══ Listed entries ══

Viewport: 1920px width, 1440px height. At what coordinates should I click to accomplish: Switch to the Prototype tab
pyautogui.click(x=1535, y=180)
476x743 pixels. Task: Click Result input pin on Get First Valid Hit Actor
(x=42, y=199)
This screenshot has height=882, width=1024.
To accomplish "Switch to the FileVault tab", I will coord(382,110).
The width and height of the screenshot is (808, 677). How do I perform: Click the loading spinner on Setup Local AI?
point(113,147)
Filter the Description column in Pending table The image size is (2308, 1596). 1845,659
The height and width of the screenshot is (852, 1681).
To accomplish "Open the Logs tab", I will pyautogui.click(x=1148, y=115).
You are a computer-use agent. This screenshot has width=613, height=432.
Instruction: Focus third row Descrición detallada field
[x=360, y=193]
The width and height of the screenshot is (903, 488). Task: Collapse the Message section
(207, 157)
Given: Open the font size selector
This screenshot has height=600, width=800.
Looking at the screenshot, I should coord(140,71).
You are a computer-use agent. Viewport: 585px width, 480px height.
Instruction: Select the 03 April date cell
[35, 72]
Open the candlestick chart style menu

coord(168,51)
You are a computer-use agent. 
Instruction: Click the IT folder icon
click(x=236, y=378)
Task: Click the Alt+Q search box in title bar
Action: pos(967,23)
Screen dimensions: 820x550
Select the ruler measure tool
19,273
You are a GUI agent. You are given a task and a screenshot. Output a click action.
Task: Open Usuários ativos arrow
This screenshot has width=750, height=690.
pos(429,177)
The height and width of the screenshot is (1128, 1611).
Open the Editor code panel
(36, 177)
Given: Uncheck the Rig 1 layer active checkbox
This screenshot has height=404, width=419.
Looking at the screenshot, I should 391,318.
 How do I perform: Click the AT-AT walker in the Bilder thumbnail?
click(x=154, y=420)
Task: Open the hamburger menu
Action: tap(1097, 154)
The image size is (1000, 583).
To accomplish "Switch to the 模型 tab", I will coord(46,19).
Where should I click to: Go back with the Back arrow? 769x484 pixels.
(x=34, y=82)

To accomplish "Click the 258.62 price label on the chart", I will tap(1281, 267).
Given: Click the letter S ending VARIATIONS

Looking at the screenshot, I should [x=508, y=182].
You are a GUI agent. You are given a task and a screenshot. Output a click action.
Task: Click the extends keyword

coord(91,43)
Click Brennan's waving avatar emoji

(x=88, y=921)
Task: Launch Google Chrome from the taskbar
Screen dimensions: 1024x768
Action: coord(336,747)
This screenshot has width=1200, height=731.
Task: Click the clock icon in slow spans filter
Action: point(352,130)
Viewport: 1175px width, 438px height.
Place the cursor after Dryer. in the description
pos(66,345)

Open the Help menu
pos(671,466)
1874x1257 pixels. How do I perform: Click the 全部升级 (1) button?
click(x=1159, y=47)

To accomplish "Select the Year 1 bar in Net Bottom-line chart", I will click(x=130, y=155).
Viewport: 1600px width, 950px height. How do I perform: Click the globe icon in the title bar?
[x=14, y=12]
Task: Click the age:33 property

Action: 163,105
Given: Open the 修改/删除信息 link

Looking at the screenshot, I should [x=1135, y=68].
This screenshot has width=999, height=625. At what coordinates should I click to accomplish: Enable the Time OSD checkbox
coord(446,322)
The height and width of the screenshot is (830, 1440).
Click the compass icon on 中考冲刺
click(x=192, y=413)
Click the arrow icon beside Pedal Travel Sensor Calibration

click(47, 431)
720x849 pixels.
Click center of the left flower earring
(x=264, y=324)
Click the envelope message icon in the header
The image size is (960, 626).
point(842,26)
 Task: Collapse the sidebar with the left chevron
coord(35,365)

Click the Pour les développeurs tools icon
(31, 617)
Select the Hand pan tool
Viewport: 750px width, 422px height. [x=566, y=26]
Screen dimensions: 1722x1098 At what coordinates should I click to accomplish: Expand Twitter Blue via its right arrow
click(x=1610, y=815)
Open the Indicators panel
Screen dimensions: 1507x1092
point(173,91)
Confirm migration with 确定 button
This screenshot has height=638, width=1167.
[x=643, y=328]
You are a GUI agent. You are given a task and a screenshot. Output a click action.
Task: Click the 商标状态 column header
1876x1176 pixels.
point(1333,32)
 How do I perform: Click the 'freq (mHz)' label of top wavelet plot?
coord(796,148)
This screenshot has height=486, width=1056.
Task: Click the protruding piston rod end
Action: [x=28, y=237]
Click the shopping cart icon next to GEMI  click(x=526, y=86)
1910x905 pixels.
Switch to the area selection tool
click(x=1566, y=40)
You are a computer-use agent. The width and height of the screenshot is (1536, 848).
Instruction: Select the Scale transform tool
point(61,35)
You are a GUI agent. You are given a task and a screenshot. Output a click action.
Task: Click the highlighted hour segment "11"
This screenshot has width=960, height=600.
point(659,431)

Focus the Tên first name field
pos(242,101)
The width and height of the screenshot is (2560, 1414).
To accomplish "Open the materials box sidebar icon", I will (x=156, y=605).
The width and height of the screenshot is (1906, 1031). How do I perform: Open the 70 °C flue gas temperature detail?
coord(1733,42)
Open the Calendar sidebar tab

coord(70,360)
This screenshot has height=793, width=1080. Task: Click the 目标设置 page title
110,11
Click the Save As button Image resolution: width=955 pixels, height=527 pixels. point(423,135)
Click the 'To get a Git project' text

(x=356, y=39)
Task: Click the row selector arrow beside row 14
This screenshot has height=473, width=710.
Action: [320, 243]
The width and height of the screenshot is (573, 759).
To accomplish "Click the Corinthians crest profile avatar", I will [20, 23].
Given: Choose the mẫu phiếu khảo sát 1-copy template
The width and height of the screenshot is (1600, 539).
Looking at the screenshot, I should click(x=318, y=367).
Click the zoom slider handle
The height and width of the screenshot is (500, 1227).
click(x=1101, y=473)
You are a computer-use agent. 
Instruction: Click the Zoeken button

═══

> [Exercise objective]: Put the lines from the start of the records through the line containing "will pyautogui.click(x=1148, y=115)." into a numbered list, including both ends and leaving out any blank lines.

> [Result below]:
1. Viewport: 1920px width, 1440px height. At what coordinates should I click to accomplish: Switch to the Prototype tab
2. pyautogui.click(x=1535, y=180)
3. 476x743 pixels. Task: Click Result input pin on Get First Valid Hit Actor
4. (x=42, y=199)
5. This screenshot has height=882, width=1024.
6. To accomplish "Switch to the FileVault tab", I will coord(382,110).
7. The width and height of the screenshot is (808, 677). How do I perform: Click the loading spinner on Setup Local AI?
8. point(113,147)
9. Filter the Description column in Pending table The image size is (2308, 1596). 1845,659
10. The height and width of the screenshot is (852, 1681).
11. To accomplish "Open the Logs tab", I will pyautogui.click(x=1148, y=115).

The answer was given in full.